Documentation After the Fact
Write down what you did even on your phone’s notes app. Time you arrived, what you observed, when you called 911, what care you provided, whether consent was given or implied. This isn’t paranoia. It’s protection.
For bystanders, it’s less formal but still useful. If questions arise later, a timestamped note on your phone is evidence of good-faith, orderly action.
Conclusion
In emergency situations, understanding what is legally required before touching a person is essential for both safety and protection. Checking for danger, calling for help, and recognizing implied consent can help you respond confidently without legal risk.
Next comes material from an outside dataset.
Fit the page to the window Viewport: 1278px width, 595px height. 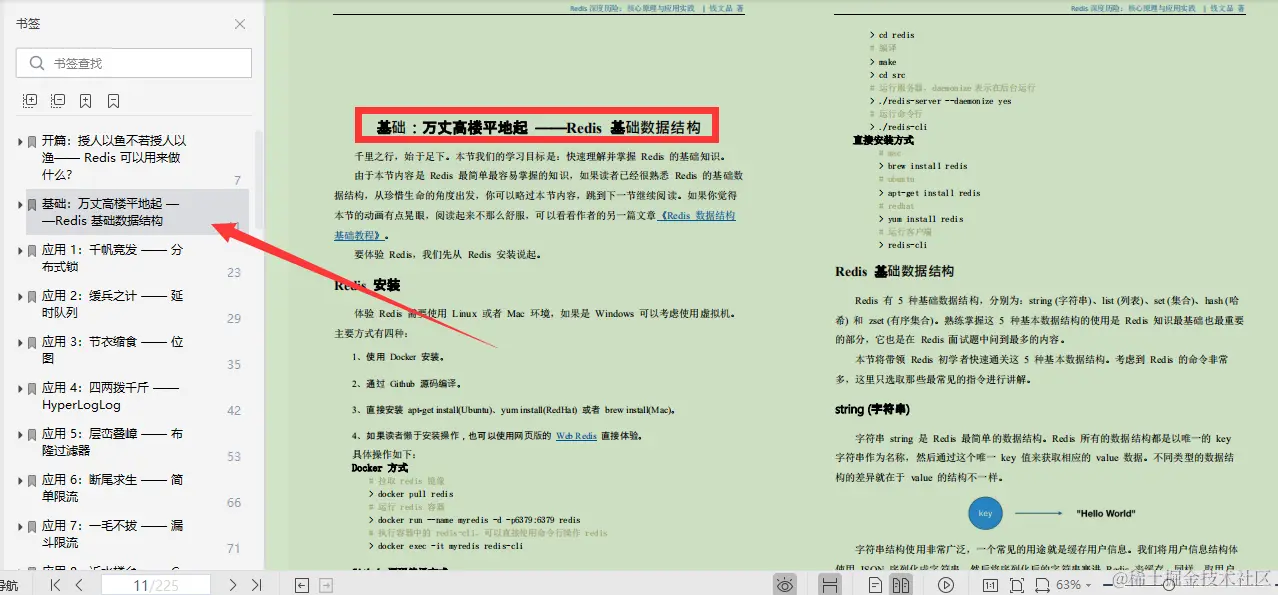pos(1018,583)
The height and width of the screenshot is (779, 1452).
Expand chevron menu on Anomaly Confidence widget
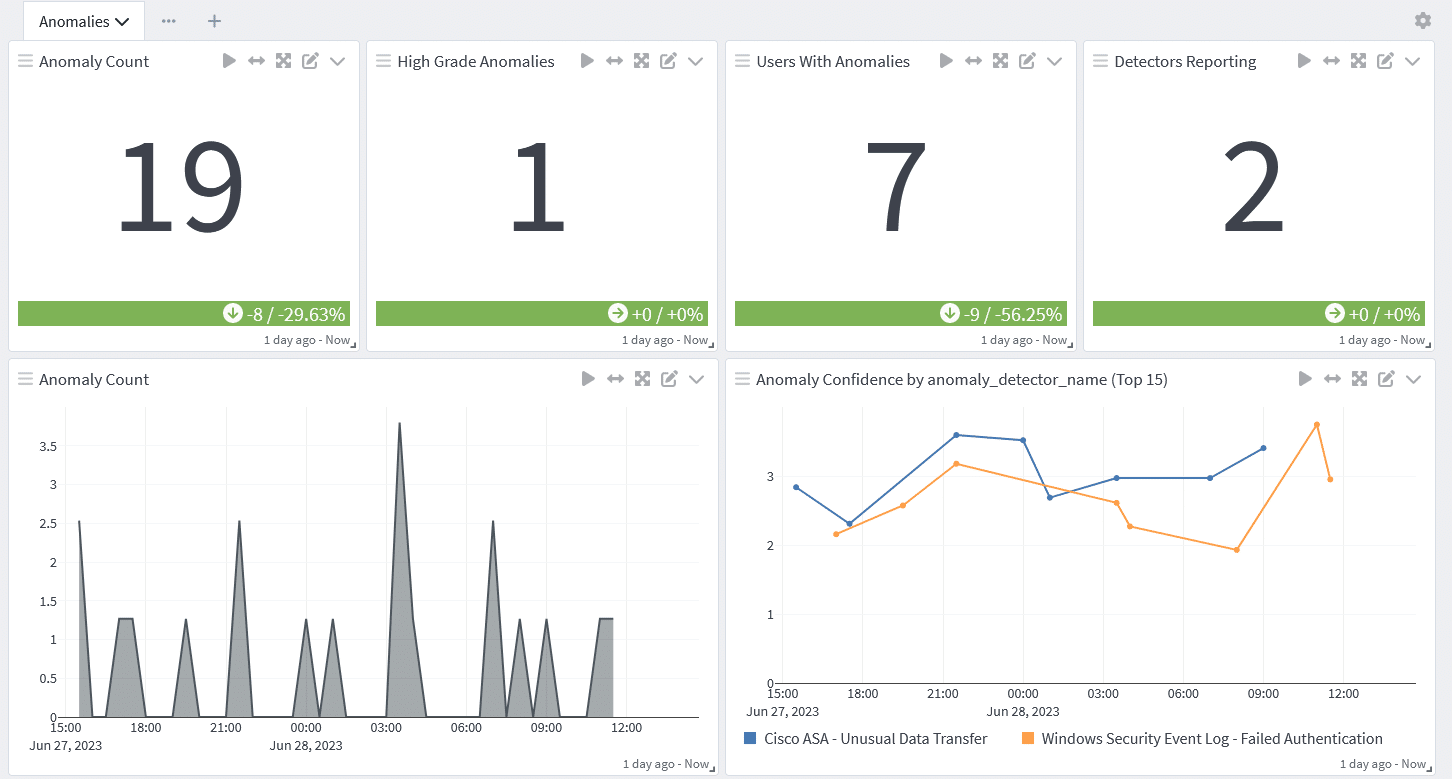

By following these basic guidelines, you can provide life-saving assistance while staying within legal and ethical boundaries.
FAQs
What do you legally have to do before giving someone CPR?
If they’re conscious, identify yourself, state your training, and ask permission. If they’re unconscious, implied consent applies you can begin CPR immediately without asking.
Can I get sued for helping someone in an emergency?
Good Samaritan laws in all 50 states protect bystanders who help in good faith, within their training, and without expecting payment. Lawsuits against Good Samaritans are extremely rare.
What is implied consent in a medical emergency?
Implied consent means the law assumes an unconscious or unresponsive person would want life-saving help if they could agree. It allows bystanders to act immediately without waiting for permission.
Should I start CPR if someone has a DNR?
If you’re a bystander unaware of the DNR, Good Samaritan law generally protects you. Medical professionals with a clearly visible DNR order are legally required to honor it.
When does Good Samaritan protection NOT apply?
Protection does not cover gross negligence, procedures beyond your training, accepting payment, or leaving a victim before EMS arrives after you’ve already begun care.